Uplink Transmit Power Optimization for Distributed Massive MIMO Systems with 1-Bit ADCs

TL;DR

This paper proposes a novel power and dithering level optimization method for distributed massive MIMO systems with 1-bit ADCs, improving uplink performance by jointly tuning transmit powers and dithering to mitigate quantization distortion.

Contribution

It introduces a joint optimization framework for UE transmit power and RRH dithering levels in 1-bit ADC massive MIMO systems, utilizing gradient-based methods for enhanced system performance.

Findings

Joint optimization significantly improves system performance.

BMMSE receiver outperforms BMRC in interference mitigation.

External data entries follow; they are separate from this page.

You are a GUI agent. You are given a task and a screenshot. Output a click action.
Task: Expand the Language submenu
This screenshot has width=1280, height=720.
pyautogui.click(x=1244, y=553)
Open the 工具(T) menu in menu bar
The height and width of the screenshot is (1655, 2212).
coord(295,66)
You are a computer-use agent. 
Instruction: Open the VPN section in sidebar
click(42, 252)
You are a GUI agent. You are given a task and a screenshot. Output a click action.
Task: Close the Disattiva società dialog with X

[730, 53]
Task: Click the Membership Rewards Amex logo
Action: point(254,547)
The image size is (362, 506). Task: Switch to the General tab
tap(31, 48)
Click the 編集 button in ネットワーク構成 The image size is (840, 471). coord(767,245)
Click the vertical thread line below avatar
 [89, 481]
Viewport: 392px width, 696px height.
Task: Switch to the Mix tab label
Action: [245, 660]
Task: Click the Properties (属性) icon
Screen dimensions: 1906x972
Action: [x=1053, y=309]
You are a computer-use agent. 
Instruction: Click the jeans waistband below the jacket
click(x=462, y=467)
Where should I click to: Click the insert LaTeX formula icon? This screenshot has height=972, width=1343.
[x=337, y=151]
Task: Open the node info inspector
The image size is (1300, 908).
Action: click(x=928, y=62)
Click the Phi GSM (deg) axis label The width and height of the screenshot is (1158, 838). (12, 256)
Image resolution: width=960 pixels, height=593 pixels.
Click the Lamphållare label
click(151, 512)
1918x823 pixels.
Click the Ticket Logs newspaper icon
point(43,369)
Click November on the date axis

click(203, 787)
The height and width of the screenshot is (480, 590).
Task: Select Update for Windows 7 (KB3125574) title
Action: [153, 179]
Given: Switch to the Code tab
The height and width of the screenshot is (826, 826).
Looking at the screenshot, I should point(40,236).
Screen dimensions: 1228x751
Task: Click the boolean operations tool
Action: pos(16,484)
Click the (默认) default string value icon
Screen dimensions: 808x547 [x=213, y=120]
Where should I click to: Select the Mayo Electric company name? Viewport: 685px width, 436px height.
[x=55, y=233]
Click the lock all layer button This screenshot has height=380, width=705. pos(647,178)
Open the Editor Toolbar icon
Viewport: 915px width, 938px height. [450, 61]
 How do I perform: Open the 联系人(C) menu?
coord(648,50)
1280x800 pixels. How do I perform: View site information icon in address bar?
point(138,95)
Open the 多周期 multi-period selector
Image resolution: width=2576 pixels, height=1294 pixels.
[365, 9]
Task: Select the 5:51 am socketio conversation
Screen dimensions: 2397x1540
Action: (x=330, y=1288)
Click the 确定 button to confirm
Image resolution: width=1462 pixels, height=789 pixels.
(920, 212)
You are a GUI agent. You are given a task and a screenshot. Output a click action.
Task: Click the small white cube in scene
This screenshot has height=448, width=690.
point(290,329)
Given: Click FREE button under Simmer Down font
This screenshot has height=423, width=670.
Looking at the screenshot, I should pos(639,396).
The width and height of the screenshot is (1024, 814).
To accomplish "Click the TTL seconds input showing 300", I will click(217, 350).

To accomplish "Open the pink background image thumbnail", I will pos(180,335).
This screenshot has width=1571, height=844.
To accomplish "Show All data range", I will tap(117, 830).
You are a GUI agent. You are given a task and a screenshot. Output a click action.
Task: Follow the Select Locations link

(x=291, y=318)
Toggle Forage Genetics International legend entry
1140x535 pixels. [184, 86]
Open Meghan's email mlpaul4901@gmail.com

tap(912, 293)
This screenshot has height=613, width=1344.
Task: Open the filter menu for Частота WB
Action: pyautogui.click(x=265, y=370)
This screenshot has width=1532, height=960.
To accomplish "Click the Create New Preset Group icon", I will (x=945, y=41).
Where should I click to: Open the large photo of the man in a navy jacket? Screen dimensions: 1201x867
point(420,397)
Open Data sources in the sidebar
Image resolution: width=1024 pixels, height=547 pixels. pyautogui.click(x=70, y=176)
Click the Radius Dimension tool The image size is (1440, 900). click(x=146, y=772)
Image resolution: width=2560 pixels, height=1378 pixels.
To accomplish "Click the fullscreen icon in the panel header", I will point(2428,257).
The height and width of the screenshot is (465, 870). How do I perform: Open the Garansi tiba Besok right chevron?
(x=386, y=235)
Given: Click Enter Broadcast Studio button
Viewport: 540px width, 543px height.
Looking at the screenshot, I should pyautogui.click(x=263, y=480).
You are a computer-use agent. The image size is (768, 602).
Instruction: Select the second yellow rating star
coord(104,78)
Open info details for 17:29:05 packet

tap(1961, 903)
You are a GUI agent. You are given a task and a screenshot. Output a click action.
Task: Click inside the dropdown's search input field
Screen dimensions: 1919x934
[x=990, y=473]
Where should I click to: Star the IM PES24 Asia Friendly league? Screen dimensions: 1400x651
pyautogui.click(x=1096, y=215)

Dithering renders SNDR unimodal, facilitating optimization.

Abstract

This paper addresses the problem of uplink transmit power optimization in distributed massive multiple-input multiple-output systems, where remote radio heads (RRHs) are equipped with 1-bit analog-to-digital converters (ADCs). First, in a scenario where a single RRH serves a single user equipment (UE), the signal-to-noise-and-distortion ratio (SNDR) is shown to be a non-monotonic and unimodal function of the UE transmit power due to the quantization distortion (QD). Upon the introduction of multiple RRHs, adding properly tuned dithering at each RRH is shown to render the SNDR at the output of the joint receiver unimodal. In a scenario with multiple RRHs and UEs, considering the non-monotonic nature of the signal-to-interference-plus-noise-and-distortion ratio (SINDR), both the UE transmit powers and the RRH dithering levels are jointly optimized subject to the min-power and max-min-SINDR criteria, while employing Bussgang-based maximum ratio combining (BMRC) and minimum mean squared error (BMMSE) receivers. To this end, gradient and block coordinate descent methods are introduced to tune the UE transmit powers, whereas a line search coupled with gradient updates is used to adjust the RRH dithering levels. Numerical results demonstrate that jointly optimizing the UE transmit power and the RRH dithering levels can significantly enhance the system performance, thus facilitating joint reception from multiple RRHs across a range of scenarios. Comparing the BMMSE and BMRC receivers, the former offers a better interference and QD alleviation while the latter has a lower computational complexity.